Un bras enroulé autour de ma taille, m'entraînant dans une alcôve sombre et étroite utilisée pour ranger l'armure de cérémonie.

La porte s'est refermée.

Mon dos heurta le mur de pierre froide, un halètement arrachant ma gorge. Avant que je puisse sortir, un corps large et lourd encombra le mien, bloquant la lumière.

Raoul.

Il se tenait à quelques centimètres de moi, ses mains posées à plat contre la pierre de chaque côté de ma tête, me piégeant dans son ombre. Ses yeux verts brûlaient dans les miens avec une chaleur sombre qui me bloquait le souffle dans la poitrine.

"Je t'ai dit de ne pas bouger," grogna-t-il, sa voix basse et rauque près de mon oreille.

"Je n'accepte pas d'ordres de ta part," haletai-je, mes mains appuyées à plat contre sa large poitrine, sentant le muscle dur sous sa combinaison. "Et hier soir, c'était une erreur."

Il se pencha plus près, son menton effleurant ma joue tandis que sa tête plongeait vers mon cou. Il prit une inspiration lente et profonde, inhalant l'odeur de ma peau.

"Non," murmura-t-il, ses lèvres charnues effleurant le pavillon de mon oreille, envoyant un frisson dans ma colonne vertébrale. "C'était une réclamation."

"Tu es le mari de ma mère", sifflai-je en poussant contre sa poitrine de toutes mes forces, même s'il ne bougeait pas d'un pouce. "Tu es l'Alpha de cette meute, et elle est ta Luna. Ce que tu as fait au club-"

"Ta mère et moi avons un arrangement, petit oiseau," interrompit Raul, ses dents effleurant légèrement mon pouls, faisant fléchir mes genoux. "Un papier légal pour satisfaire les anciens. Rien de plus. Mais toi... tu portes ma marque sur ta peau."

Mon souffle s’est arrêté. Les marques de morsure sur mon cou de la nuit dernière palpitaient sous mon col.

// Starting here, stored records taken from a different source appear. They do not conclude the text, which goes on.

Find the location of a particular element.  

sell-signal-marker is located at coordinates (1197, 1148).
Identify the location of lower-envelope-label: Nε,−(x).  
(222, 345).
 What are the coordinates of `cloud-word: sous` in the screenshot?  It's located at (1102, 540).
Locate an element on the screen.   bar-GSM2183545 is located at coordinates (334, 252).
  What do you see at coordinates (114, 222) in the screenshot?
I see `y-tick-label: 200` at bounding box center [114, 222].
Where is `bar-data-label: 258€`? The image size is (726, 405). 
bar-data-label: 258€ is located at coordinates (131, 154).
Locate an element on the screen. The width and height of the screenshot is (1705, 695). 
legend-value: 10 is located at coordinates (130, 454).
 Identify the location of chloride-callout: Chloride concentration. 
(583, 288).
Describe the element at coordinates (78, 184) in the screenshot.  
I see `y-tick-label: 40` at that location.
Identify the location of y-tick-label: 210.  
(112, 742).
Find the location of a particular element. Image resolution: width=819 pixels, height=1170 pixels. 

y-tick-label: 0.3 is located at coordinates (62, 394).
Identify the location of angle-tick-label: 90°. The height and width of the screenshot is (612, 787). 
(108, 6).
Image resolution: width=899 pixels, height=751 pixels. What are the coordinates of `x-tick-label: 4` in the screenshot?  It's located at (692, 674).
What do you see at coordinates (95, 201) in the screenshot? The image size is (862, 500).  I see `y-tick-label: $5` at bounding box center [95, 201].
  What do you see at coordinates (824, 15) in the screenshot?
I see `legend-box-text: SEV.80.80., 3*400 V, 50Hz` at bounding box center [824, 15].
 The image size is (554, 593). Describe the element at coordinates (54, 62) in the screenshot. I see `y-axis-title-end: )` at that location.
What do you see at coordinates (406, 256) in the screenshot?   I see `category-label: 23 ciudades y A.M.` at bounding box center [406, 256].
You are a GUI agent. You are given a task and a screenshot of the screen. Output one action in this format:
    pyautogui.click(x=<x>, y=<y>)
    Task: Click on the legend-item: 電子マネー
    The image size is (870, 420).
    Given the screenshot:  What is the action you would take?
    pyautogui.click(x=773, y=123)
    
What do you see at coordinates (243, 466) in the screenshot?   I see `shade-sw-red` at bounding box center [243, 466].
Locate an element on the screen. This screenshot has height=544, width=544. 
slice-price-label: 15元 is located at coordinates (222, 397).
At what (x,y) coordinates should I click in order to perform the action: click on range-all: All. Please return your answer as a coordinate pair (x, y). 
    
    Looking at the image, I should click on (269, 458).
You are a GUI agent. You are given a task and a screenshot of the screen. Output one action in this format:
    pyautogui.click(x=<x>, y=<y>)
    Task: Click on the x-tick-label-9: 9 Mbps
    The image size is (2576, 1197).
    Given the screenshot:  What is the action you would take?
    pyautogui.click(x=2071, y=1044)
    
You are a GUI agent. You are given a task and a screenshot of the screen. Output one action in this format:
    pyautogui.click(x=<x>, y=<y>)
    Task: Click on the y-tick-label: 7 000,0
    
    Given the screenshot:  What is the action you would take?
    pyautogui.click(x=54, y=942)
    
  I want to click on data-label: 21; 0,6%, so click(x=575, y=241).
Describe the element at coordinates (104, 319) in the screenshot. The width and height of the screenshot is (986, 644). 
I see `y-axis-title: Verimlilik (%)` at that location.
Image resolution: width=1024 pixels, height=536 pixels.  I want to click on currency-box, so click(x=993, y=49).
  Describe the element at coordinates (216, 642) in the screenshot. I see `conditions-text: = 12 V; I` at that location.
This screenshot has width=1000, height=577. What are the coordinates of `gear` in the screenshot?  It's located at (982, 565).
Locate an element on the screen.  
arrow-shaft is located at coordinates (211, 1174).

Avant que je puisse répondre, des pas rapides et lourds résonnèrent dans le couloir de pierre devant la porte.

Raul s'immobilisa instantanément.

Il plaça une main sur ma bouche, pressant mon corps à plat contre le sien, tandis que deux voix masculines s'arrêtaient juste devant notre porte. A ce moment-là, on s'est arrêté. "Nous ne pouvons pas parler ici. Allons-y."

"Bien sûr."

Immédiatement après leur départ, Raul m'a lâché la bouche. "Revenons."

"Ugh... ouais, bien sûr." J'ai hoché la tête, abasourdi. Mais dès qu'il est parti, je suis resté en arrière en pensant aux deux voix masculines de tout à l'heure.

Quelque chose dans mes tripes me disait que quelque chose n'allait pas. Mais je n’arrivais tout simplement pas à mettre le doigt dessus.